Novos protocolos aeroportuários estão sendo discutidos, segundo Abear

Em live, promovida pelo Maringá Convention & Visitors Bureau e a Amav, presidente da Abear afirma que decisões do País impactam no futuro das empresas

MP 907 - Abear
Eduardo Sanovicz, presidente da Abear

O Maringá e Região Convention & Visitors Bureau e a Associação Maringaense das Agências de Viagens (Amav) promoveram, na última sexta (24), uma videoconferência com Eduardo Sanovicz, presidente da Associação Brasileira das Empresas Aéreas (Abear), que esclareceu dúvidas sobre o cenário da aviação em meio à pandemia do Covid-19.

Durante a live, que reuniu dezenas de empresas ligadas setor, Sanovicz falou que reuniões estão sendo realizadas para dar início ao trabalho dos grupos que tratarão dos protocolos sanitários, de segurança e de saúde em todo o procedimento, desde a porta do aeroporto até o desembarque da aeronave.

“Estamos pensando em várias medidas de precaução como medir temperatura dos passageiros. Outro ponto é debater o espaçamento das filas e o uso de máscaras a bordo. Devemos passar a ter serviço de bordo disponível para evitar a circulação dentro da aeronave. Nosso objetivo é submeter ao órgão regulador e às normas internacionais, e unificar esses procedimentos no País e no planeta”, afirmou Sanovicz.

O presidente da Abear ainda declara que a discussão envolve os órgãos superiores competentes, como Anac, Anvisa e Secretaria de Aviação Civil a poucos dias.
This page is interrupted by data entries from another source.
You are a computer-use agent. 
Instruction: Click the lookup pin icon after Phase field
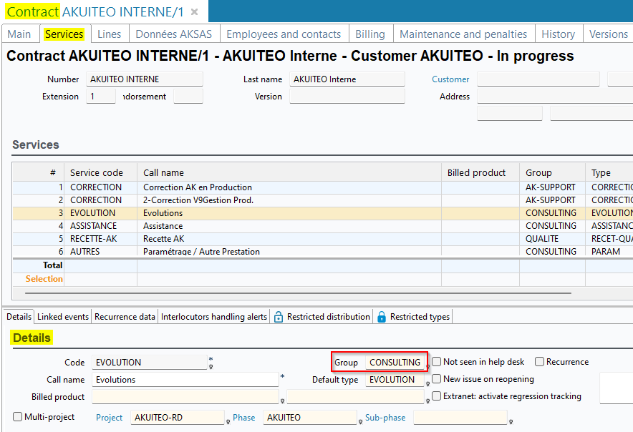point(360,422)
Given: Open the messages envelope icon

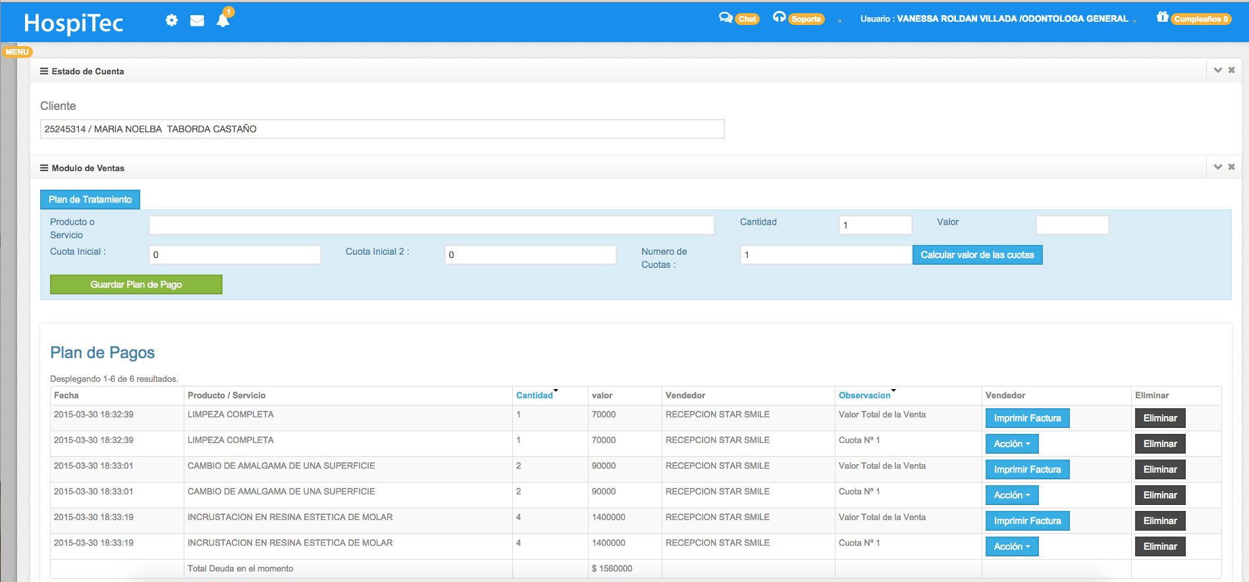Looking at the screenshot, I should tap(197, 21).
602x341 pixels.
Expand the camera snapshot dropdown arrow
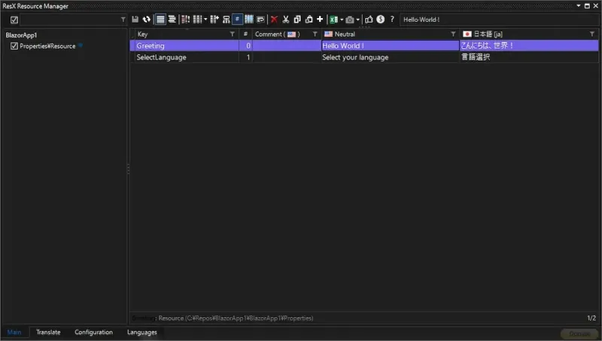tap(358, 20)
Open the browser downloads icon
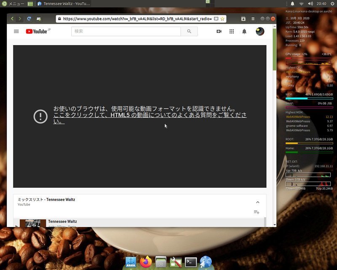 point(38,19)
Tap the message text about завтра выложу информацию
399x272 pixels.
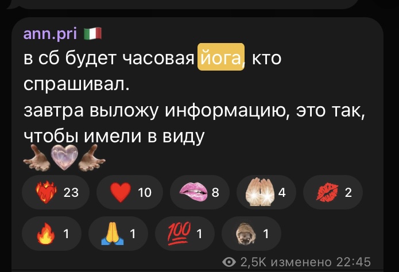pyautogui.click(x=195, y=123)
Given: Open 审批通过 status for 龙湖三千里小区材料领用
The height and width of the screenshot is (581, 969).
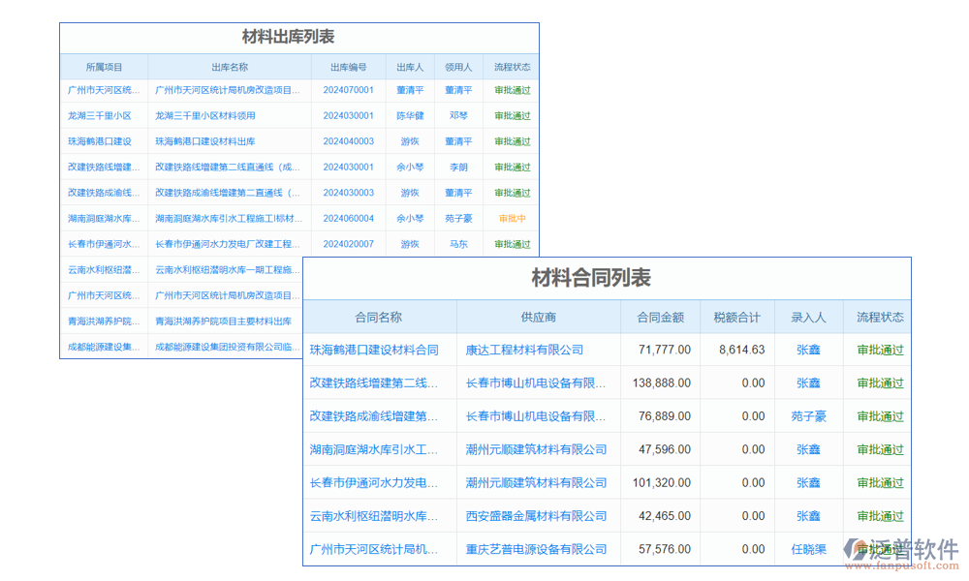Looking at the screenshot, I should pyautogui.click(x=512, y=115).
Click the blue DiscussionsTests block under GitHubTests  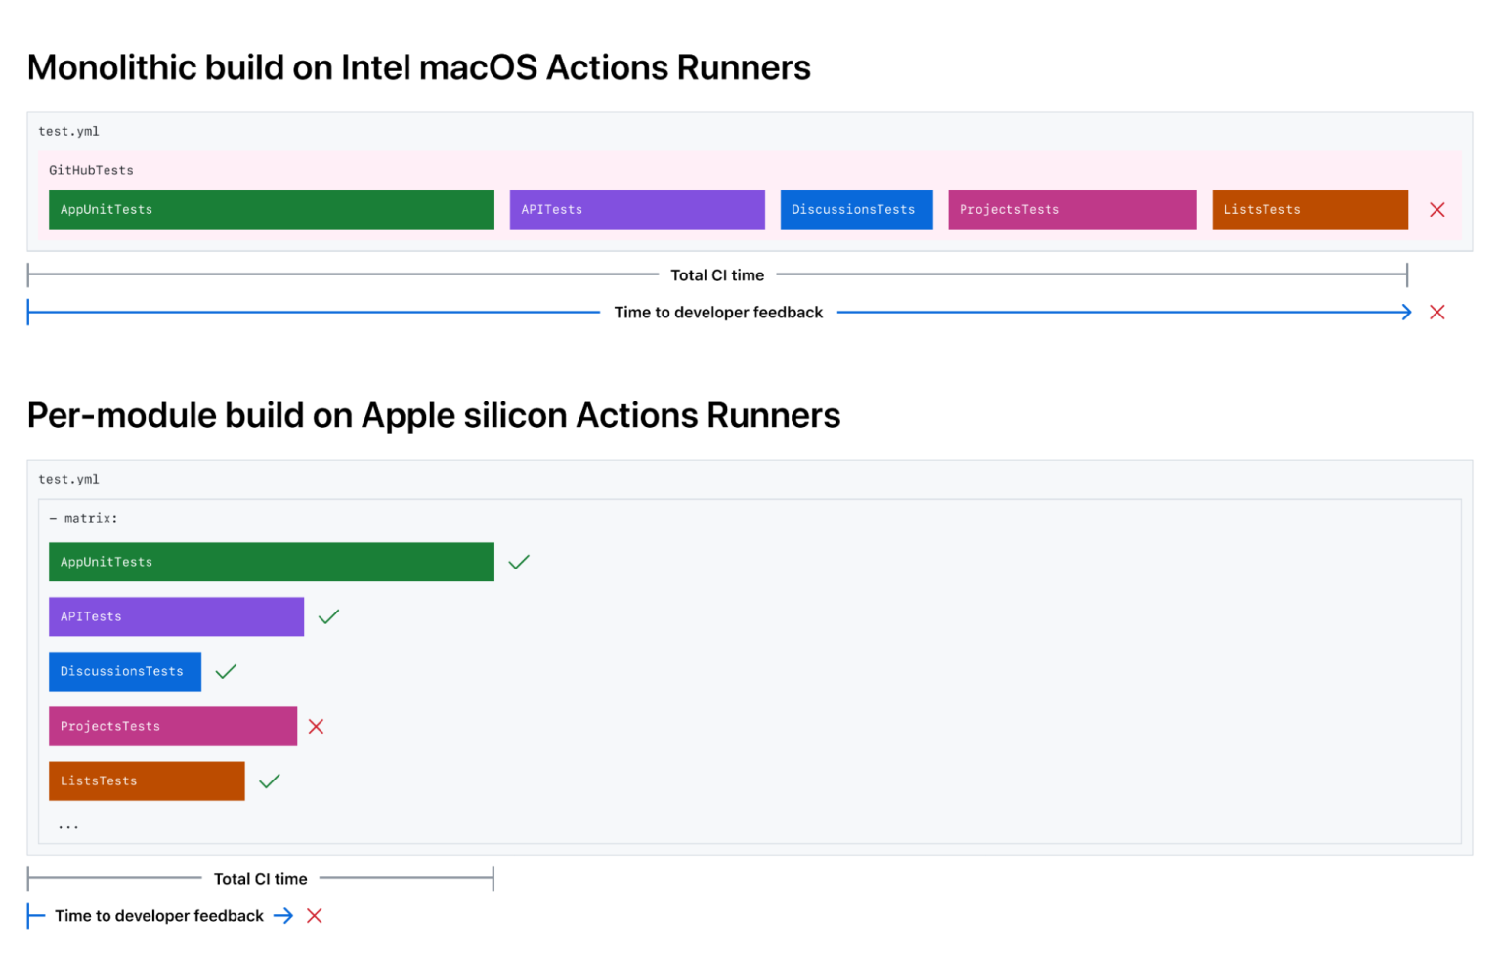pyautogui.click(x=855, y=209)
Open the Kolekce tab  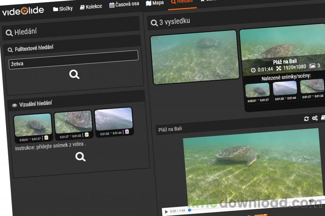click(91, 7)
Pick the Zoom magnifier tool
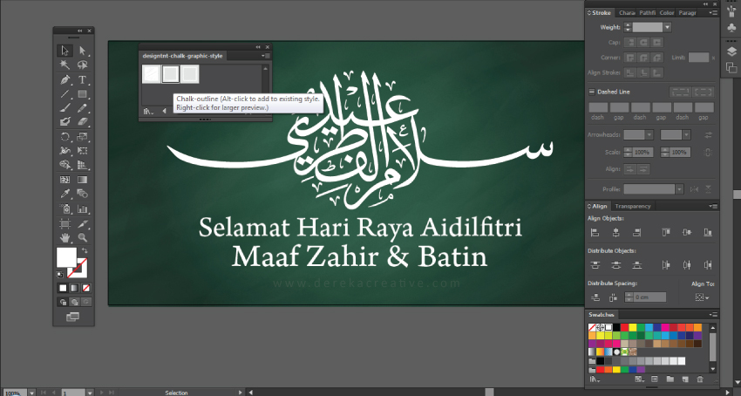This screenshot has height=396, width=741. click(x=83, y=236)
Além disso, enfatizou que dentro das aeronaves os tripulantes podem ficar despreocupados. “O ar que circula dentro do avião é mais seguro que dentro da sua própria casa. Isso porque as aeronaves têm exaustores que a cada três minutos renovam 99,97% do ar”, detalha.

Sanovicz mencionou que o mundo atravessará essa crise, mas que sair mais forte enquanto empresas vai depender muito das decisões da economia do país. A previsão é de retomada inicial no mercado doméstico. “As pessoas vão se sentir mais seguras para viajar primeiro para locais mais próximos e estarão mais atentas a estrutura de saúde. Já o mercado internacional deve retornar mais lento, com critérios mais complexos”, disse.

Eventos e negócios

O tráfego corporativo é o mais importante da receita do setor, segundo avaliou Sanovicz. “Embora seja o segmento com o menor número de pessoas, é o que tem ticket médio mais alto, e que está ligado a negócios e eventos. A retomada do tráfego aéreo está ligada a demanda que for gerada pelo segmento de negócios que voltar mais rapidamente a sua atividade”, disse.

E prever uma data para retomada atualmente é “leviano”, pontuou. O retorno do público corporativo está ligado a velocidade de retomada de cada setor e os setores não vão voltar iguais.  “Cada setor tem sua própria dinâmica, visto que todos vivem hoje uma crise que jamais viveram”, completou.

Sanovicz, que já atuou como diretor do São Paulo Convention & Visitors Bureau, mencionou que no cenário de eventos é importante trabalhar a captação de eventos a médio e longo prazo. “Não se pode cobrar eventos para logo. Os eventos serão necessariamente fortes a partir de setores locais fortes”, disse.